Crypto Bull Tom Lee Says Bitcoin's Fair Market Price is $14800

Tom Lee

Tom Lee

That's what Rep. Ted Lieu (D-Calif.) told his Republican colleagues on the House Judiciary Committee on Tuesday during a hearing that featured testimony from Google CEO Sundar Pichai and amid ongoing, yet unfounded, complaints by right-wing lawmakers and commentators that the search giant is biased against them.

"Any time you type in a keyword, as Google we have gone out and crawled and stored copies of billions of [websites'] pages in our index", Pichai said. If I go over there and sit with my Democrat friends, does Google track my movement?

Tom Lee's recent comments call to mind a statement by Tezos Co-founder and CEO, Kathleen Breitman that only small minds would continue to check the price of cryptocurrencies every now and then. He marked the divergence to last year's meteoric rise, a macroeconomic "meltdown" and treasury sales during initial coin offerings (ICOs).

The House committee held the hearing to discuss whether Google's search results are politically slanted. "He could never really explain why so many results of internet searches were in fact slanted against conservatives or Republicans or the President or the Vice President", Smith said during his appearance on Breitbart News Daily on Thursday.

According to Google Trends, "idiot" is now the number one most searched for term in the US.

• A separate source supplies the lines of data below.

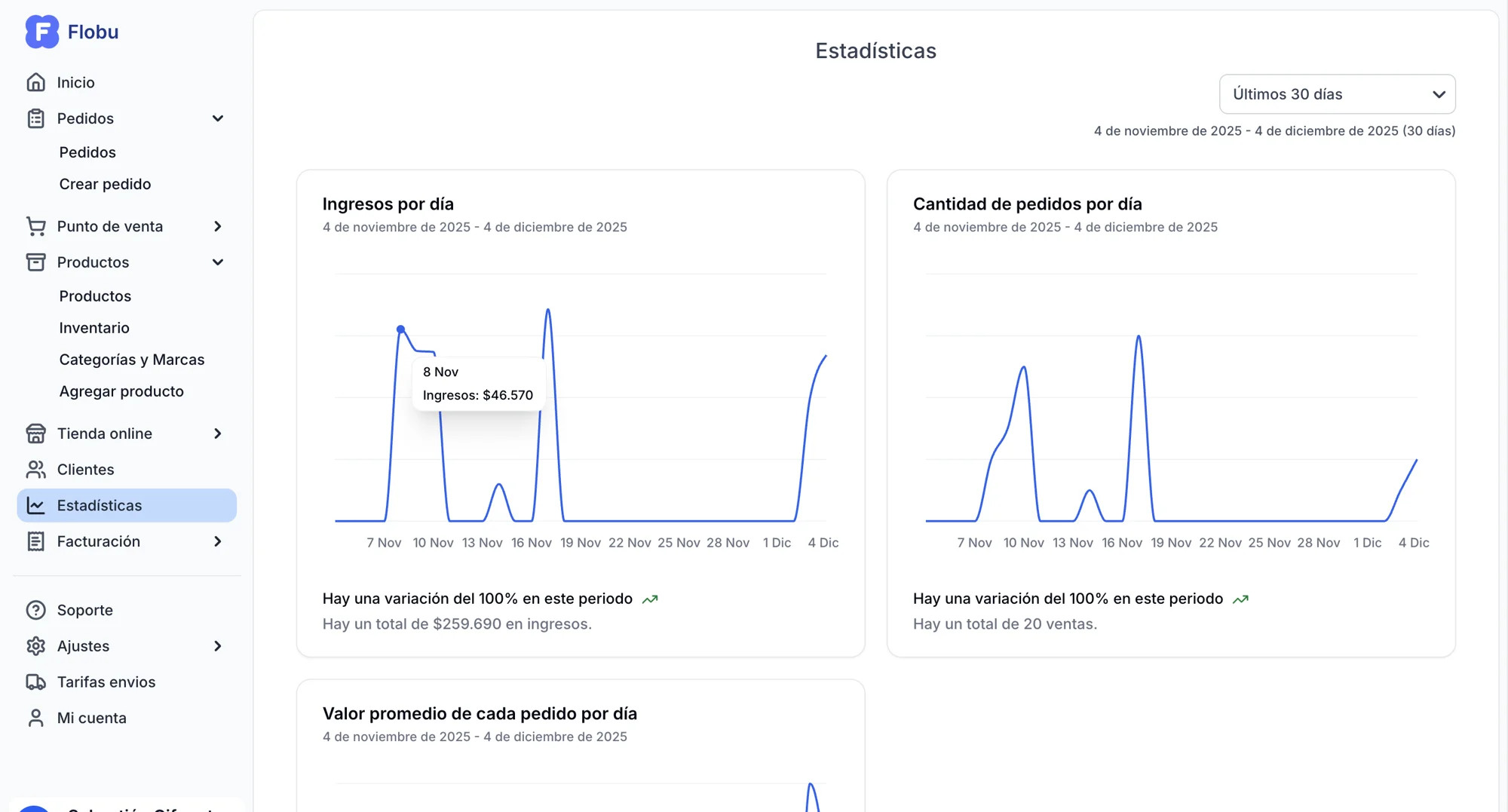Click the Crear pedido option
This screenshot has width=1508, height=812.
pos(105,183)
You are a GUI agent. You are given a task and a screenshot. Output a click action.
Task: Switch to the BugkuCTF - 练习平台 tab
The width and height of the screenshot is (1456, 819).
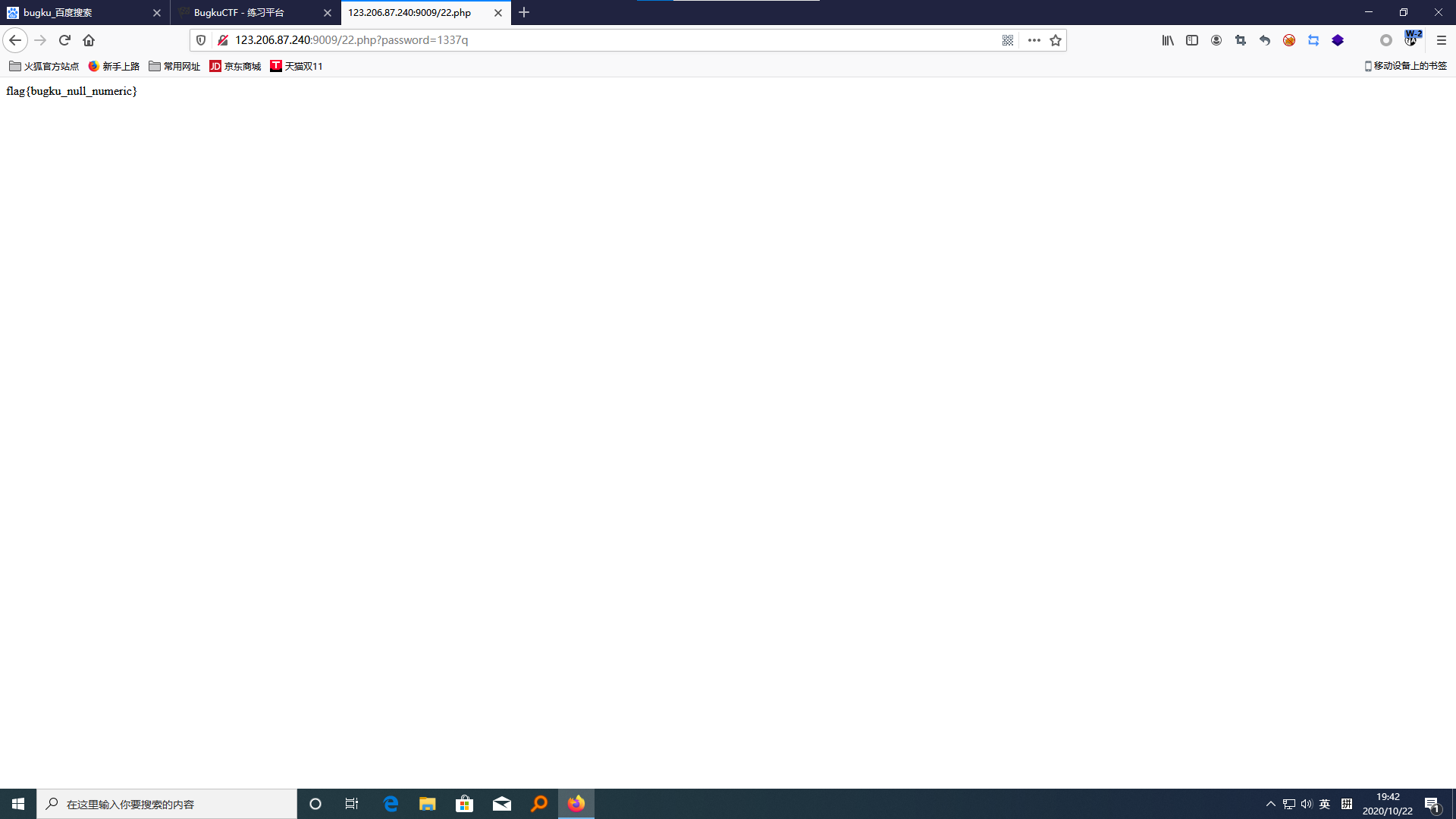(239, 13)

This came from Texas representative Louie Gohmert (R), who used his five minutes to lament what he sees as Google's deeply ingrained Liberal bias rather than ask any questions.

European regulators already have concluded that Google manipulated its search engine to gain an unfair advantage over other online shopping sites in the lucrative e-commerce market, and fined the company $2.8 billion.

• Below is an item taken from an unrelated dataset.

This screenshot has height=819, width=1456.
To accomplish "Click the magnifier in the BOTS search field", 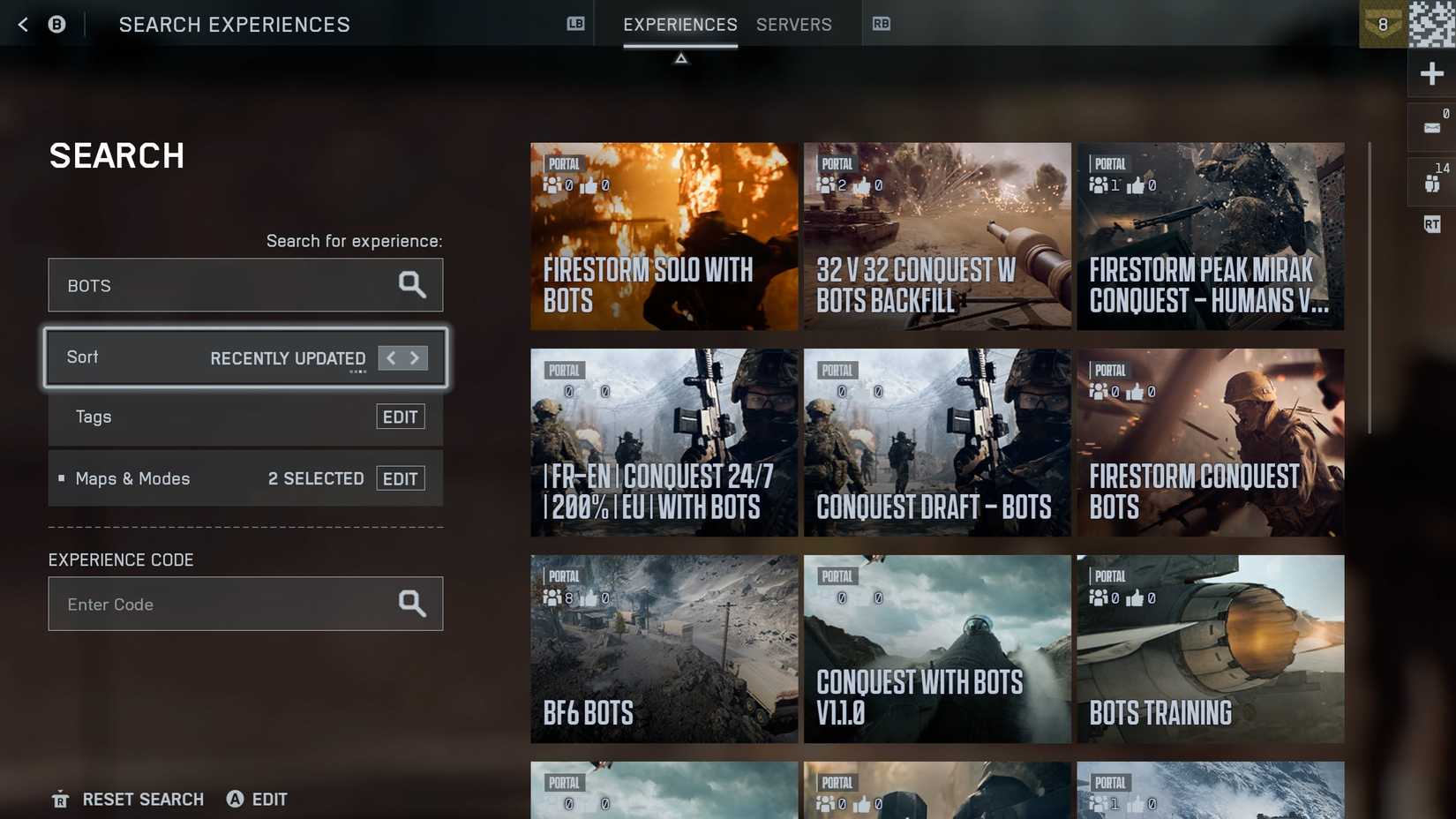I will [x=411, y=285].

Numerous lawmakers also asserted that Google uses its search engine as a propaganda machine that highlights news and opinions supporting its own view of how the world should be.

"It's nearly getting to the point where they are allowing it or even condoning it". "I would prefer not to regulate", said the congressman, "but I do think the application of our antitrust laws-which promote fair competition-needs to be reviewed". Even if Google were able to adjust its search results so as to favor Conservatives more, Congress can't legally compel it to do so.

Eric Schmidt, the chairman of Google's parent company Alphabet, recently made a stunning prediction in an interview with the New York Times.